*Assignment*.
Write every line below out again, exactly as given, but leave out the pictures.

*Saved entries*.
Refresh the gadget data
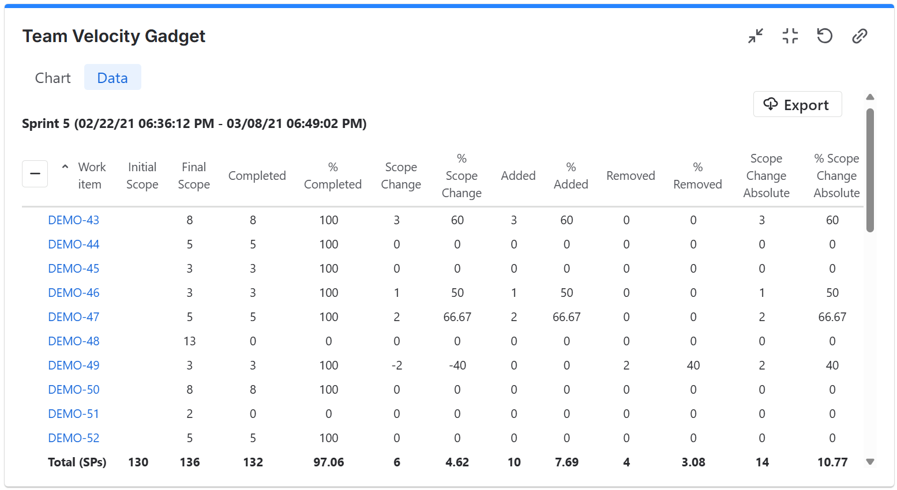Viewport: 897px width, 490px height. pyautogui.click(x=824, y=36)
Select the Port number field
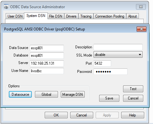Screen dimensions: 153x124 tap(102, 63)
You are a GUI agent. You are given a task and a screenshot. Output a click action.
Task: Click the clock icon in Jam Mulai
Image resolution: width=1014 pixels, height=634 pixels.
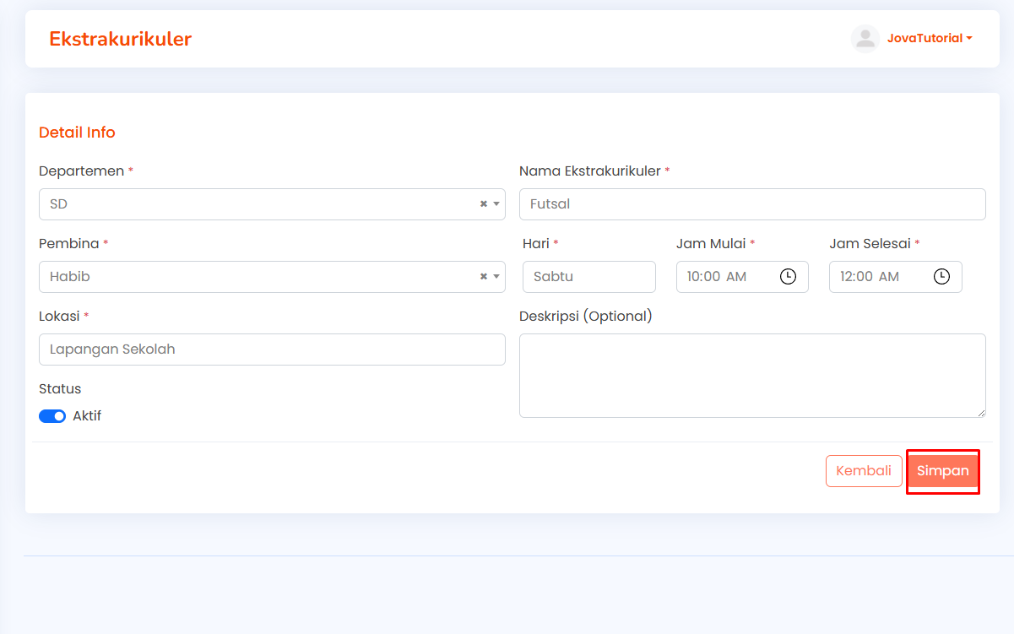coord(788,277)
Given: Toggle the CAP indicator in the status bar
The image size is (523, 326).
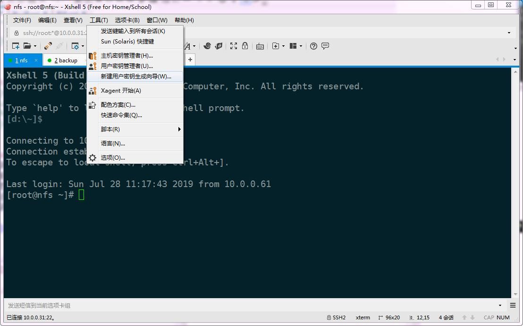Looking at the screenshot, I should pos(489,317).
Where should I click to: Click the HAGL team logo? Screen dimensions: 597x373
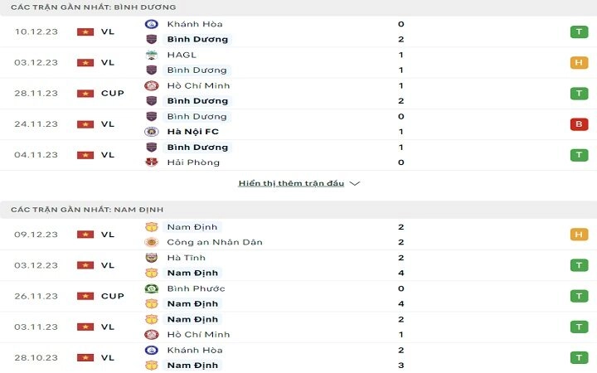[x=152, y=55]
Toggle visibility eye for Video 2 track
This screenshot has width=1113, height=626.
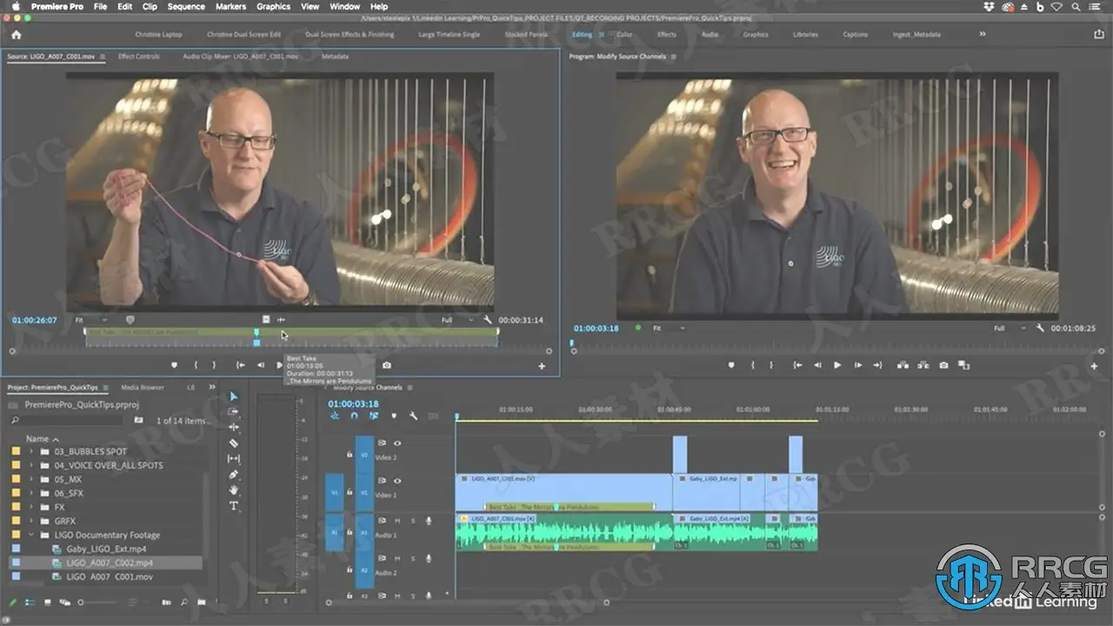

*Response box*.
Refresh the gadget data
Viewport: 897px width, 490px height. pyautogui.click(x=824, y=36)
Select the Port number field
Screen dimensions: 153x124 tap(102, 63)
You are a GUI agent. You are given a task and a screenshot. Output a click action.
Task: Click the clock icon in Jam Mulai
Image resolution: width=1014 pixels, height=634 pixels.
coord(788,277)
Given: Toggle the CAP indicator in the status bar
The image size is (523, 326).
Looking at the screenshot, I should pos(489,317).
Where should I click to: Click the HAGL team logo? Screen dimensions: 597x373
[x=152, y=55]
Toggle visibility eye for Video 2 track
This screenshot has width=1113, height=626.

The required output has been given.